Sadly, it never happened. Instead, Brando threw his talent away on material that was awful ("The Young Lions"), dreadful ("The Countess From Hong Kong") and prurient ("Last Tango in Paris"). Along the way Brando bumbled through a series of ill-advised marriages, fathered children he was emotionally ill-equipped to raise, and embraced the Black Panthers, the American Indian Movement and the plight of Pacific Islanders with lunatic sincerity.
"The Godfather" resurrected Brando's career, in no small part because of the supporting work of a generation of actors Brando helped create. Al Pacino, James Caan and Robert Duvall viewed their costar as a god, the man who remade acting and actors in his own brooding image. Brando's performance as Don Corleone was transcendent, as was his Col. Kurtz in "Apocalypse Now." But his odd behavior and outright laziness convinced even his most devoted acolytes that what lay behind the Method actor's genius was not method but madness.

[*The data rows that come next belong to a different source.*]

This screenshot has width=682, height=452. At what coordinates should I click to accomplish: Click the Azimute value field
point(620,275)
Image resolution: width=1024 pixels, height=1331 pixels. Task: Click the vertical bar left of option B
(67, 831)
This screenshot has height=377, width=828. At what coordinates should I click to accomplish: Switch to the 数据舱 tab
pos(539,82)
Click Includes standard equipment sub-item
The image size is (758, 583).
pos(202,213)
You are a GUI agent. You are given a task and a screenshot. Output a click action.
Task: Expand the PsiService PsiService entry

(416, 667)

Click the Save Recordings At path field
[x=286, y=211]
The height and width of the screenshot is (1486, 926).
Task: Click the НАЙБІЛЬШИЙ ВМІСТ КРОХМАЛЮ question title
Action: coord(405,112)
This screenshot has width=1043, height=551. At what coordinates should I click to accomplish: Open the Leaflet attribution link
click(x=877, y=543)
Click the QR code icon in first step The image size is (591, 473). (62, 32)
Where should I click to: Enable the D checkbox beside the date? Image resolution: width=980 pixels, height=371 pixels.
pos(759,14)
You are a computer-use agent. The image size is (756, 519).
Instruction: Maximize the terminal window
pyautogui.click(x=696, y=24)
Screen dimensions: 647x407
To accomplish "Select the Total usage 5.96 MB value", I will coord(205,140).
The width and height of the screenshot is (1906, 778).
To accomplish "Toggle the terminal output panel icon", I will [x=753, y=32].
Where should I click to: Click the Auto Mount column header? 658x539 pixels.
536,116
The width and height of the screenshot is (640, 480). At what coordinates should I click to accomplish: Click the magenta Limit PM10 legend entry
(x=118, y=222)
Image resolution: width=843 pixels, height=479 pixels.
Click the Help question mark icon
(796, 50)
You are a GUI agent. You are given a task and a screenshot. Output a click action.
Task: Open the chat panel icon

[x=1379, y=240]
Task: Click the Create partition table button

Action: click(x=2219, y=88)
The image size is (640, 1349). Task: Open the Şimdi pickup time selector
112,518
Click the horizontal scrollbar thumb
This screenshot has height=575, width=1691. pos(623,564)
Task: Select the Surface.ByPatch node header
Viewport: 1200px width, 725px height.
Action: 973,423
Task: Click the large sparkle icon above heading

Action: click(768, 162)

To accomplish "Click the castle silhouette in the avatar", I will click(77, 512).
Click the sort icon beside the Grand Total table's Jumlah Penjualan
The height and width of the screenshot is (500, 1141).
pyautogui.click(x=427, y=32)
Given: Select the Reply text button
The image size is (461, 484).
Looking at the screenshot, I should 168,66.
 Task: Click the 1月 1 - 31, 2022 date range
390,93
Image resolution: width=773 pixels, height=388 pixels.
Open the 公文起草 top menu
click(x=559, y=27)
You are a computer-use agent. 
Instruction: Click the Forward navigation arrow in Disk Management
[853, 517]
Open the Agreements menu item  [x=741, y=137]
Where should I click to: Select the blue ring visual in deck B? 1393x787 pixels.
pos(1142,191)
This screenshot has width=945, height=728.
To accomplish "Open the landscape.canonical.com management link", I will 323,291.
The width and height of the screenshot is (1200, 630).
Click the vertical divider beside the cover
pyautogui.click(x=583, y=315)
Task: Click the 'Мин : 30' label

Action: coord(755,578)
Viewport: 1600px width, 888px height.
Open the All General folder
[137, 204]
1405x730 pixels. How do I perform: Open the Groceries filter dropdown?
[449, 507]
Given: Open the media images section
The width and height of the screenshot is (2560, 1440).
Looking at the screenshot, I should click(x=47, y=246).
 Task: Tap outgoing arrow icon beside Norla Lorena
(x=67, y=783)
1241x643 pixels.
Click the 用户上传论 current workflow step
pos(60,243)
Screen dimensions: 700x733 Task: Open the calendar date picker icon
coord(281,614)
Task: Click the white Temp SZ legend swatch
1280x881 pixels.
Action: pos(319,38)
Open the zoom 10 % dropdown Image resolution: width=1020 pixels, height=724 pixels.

Kanfer argues persuasively that it was mental illness rather than character flaws that bedeviled Brando. The product of a miserably dysfunctional Omaha, Neb., family, Brando was a hostile youth, "burning insects, slashing tires" and killing birds. A man of limited intelligence but enormous sensitivity and emotional need, Brando was ill-suited for the rough-and-tumble of celebrity and show business. Indeed, Kanfer makes a strong case that Brando's decamping to an island in the South Seas was more an attempt to forswear his profession than a search for Nirvana.
In the end, the most Kanfer can decipher is that Brando thought long and hard about Brando, yet not even Brando could solve the mystery of his own talent. And because he could not understand it or summon it at will, or always know where and how to use it, Brando distrusted and abused it.
They have a name for great actors who can summon their craft with technical expertise without destroying themselves or those around them. The term is "British." If only Brando had taken Gielgud up on his offer, the world of acting might have been more complete.